** MATERIAL TO PROCESS **
+ + + + +
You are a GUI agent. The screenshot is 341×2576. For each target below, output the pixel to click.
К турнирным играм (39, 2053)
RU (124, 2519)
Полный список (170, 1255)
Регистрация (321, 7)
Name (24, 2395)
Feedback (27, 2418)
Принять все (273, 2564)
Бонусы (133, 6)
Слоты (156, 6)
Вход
+ + + + +
** GOAL OF THE EXERCISE **
Repeat the data in full, matching each line exactly.

** OUTPUT OF THE TASK **
You are a GUI agent. The screenshot is 341×2576. For each target below, output the pixel to click.
К турнирным играм (39, 2053)
RU (124, 2519)
Полный список (170, 1255)
Регистрация (321, 7)
Name (24, 2395)
Feedback (27, 2418)
Принять все (273, 2564)
Бонусы (133, 6)
Слоты (156, 6)
Вход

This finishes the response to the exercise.